In the current iteration, which I would classify as an alpha or early beta, there's no way to win the game except for being the fastest to connect the different pages. In the next iteration, we will include proxies and VPNs and you can actually beat the censor by circumventing Net censorship. This was the ultimate goal of the game, to give people a chance to show how useless net censorship is. In most cases, you can't simply circumvent censorship and thus beat the censor.

Chinese Internet users
The Internet in China is heavily monitored and filteredImage: picture alliance/dpa

So the idea is to teach people who live in parts of the world like Luxembourg, Germany and most places in Europe where the Internet isn't censored what that experience is like. Is that right?

Yes, the goal of government transparency track, which we won, is to show lawmakers as well as citizens who live in countries where there is no or little censorship of the Net, and I hope we achieved that goal already. I hope that in the next iteration we can show how useless Net censorship is.

You say that Net censorship is useless, but there are many countries around the world like Iran, China and North Korea that have very restrictive policies. How do you think this game will change things for people like that?
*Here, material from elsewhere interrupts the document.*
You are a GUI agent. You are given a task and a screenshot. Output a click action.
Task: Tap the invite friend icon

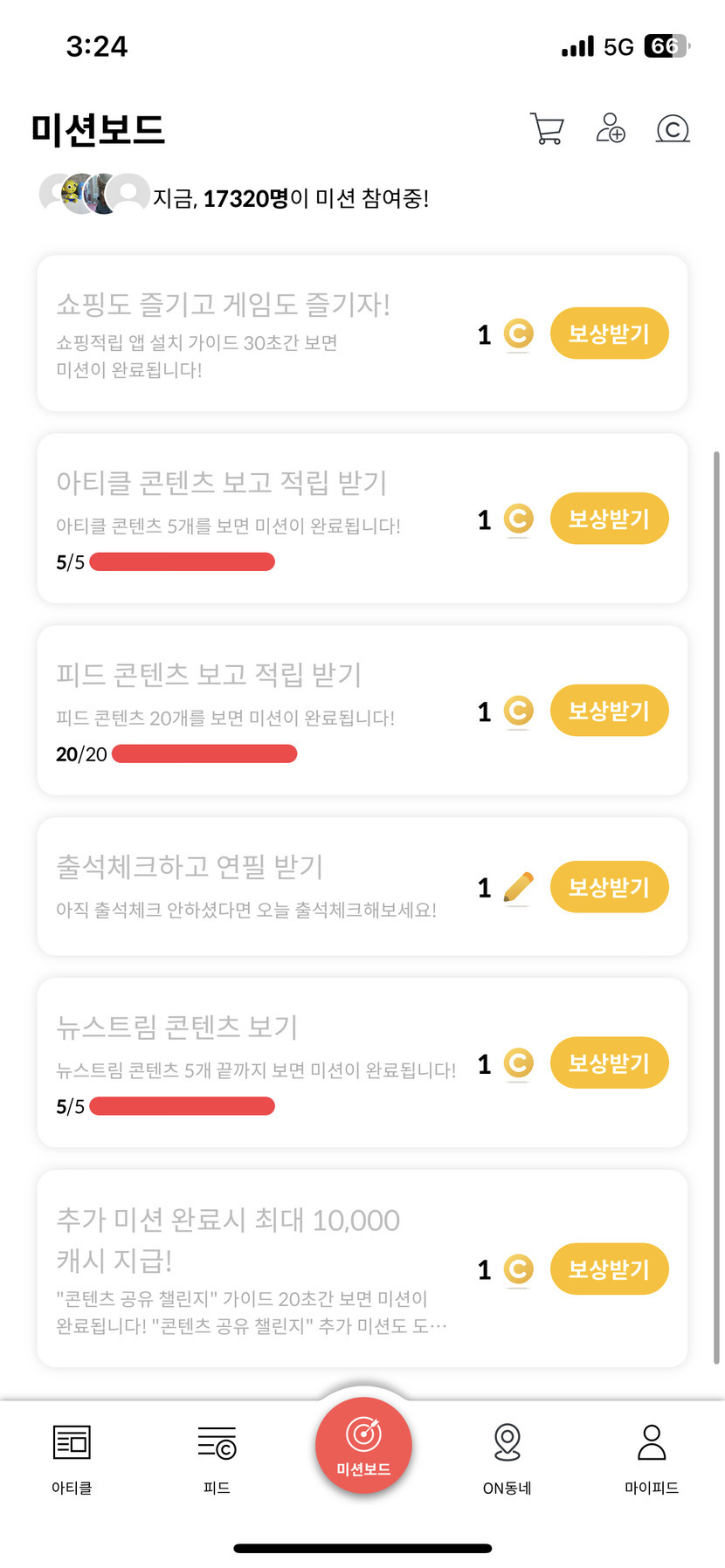pos(610,129)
Well, to take Iran as an example. I have some good colleagues in university who come from Iran, and they tell me that everybody, including their grandmothers, are using VPNs because they don't want to be surveiled. That they are circumventing censorship at the same time is a nice effect of the VPN. I believe that the people in Iran, China or North Korea already know how to access the Net. What is important is to show people who have no experience of censorship that a step of censoring one page is a step towards censoring more pages.

Turkish keyboard icon
Turkey has also toyed with various types of Internet censorshipImage: kebox - Fotolia.com

Why use the metaphor of a video game as a way to explain Internet censorship? Why not just put up a page explaining how to use VPNs and proxies?

Firstly, I believe there are already a lot of pages explaining how to use VPNs and proxies or illustrating in which countries there is censorship. We see a lot of infographics and explanations. But as far as we know, nobody has tried to show the effects of censorship in different countries. We believe the video game metaphor is the best one to engage people in trying to connect the dots and then encounter censorship on the way, and thus realizing that censorship is present.

To simply explain how the idea came: for me - being a citizen of Luxembourg, and sometimes living in Germany - I had no idea about Net censorship in real life until I went to Turkey and I could not access YouTube. This, for me, was the first time that I really realized that there was net censorship going on even in countries where I didn't think about it.

I believe that the game can show people from Germany, Luxemburg, France and other countries, where censorship is going on and which pages are blocked. [For example,] who in their right mind would block Facebook? I believe that most of the Western world doesn't see what censorship does to the Net, so they need a new way to get in contact with which pages are actually blocked in different countries, and this, we are trying to achieve with the game.